The third journalistic push came from Reuters, an organisation for which I once worked as a journalist. Following his investigation of Starbucks, Tom Bergin revealed that rather than reducing sales booked in the United Kingdom, like Google and Amazon, it loaded its United Kingdom operation with so many costs that little or no UK profit was apparently made. Two campaigners have also been at the forefront of these investigations: Richard Brooks, a former tax inspector, and Richard Murphy, an accountant and founder of the Tax Justice Network. I urge the people at HMRC to read their recent books closely, as I entirely agree with the PAC report of last year that criticised the mindset of HMRC in not being more assertive in pursuing multinational tax avoidance.
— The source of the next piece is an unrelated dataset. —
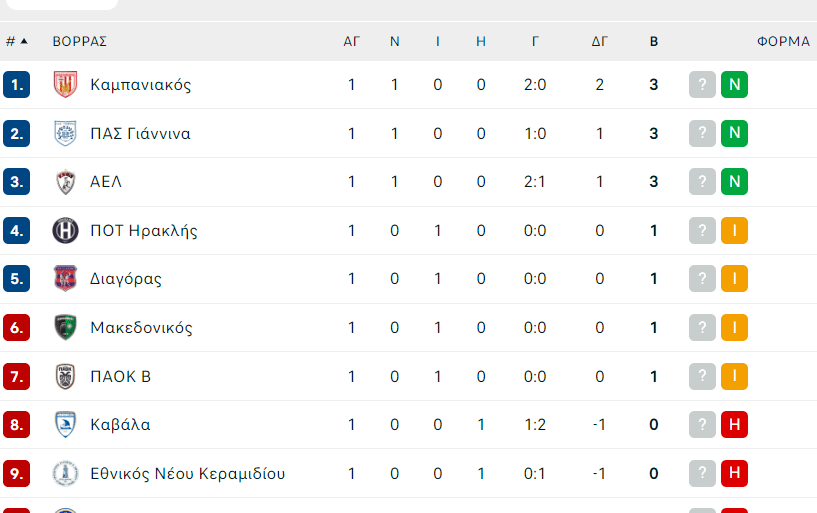Click the ΠΑΣ Γιάννινα team logo
Screen dimensions: 817x513
(65, 133)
We have heard about how absurd it is for HMRC to accept the way that Amazon does business; that flies in the face of common sense. Despite the scale of its operations here, its overseas Luxembourg subsidiary is
not classed as having a permanent establishment. It is important that the OECD changes the rules as they are outdated, but we should not let our attention simply be deflected internationally as there are plenty of things we can do here. There is plenty that HMRC can do. To see that only takes an examination of its rule book, and the double tax treaty with Luxembourg, and the test it applies. With the tools at its disposal, it can push harder here and now, to pursue this issue and raise billions of pounds for the hard-pressed coffers of the Treasury.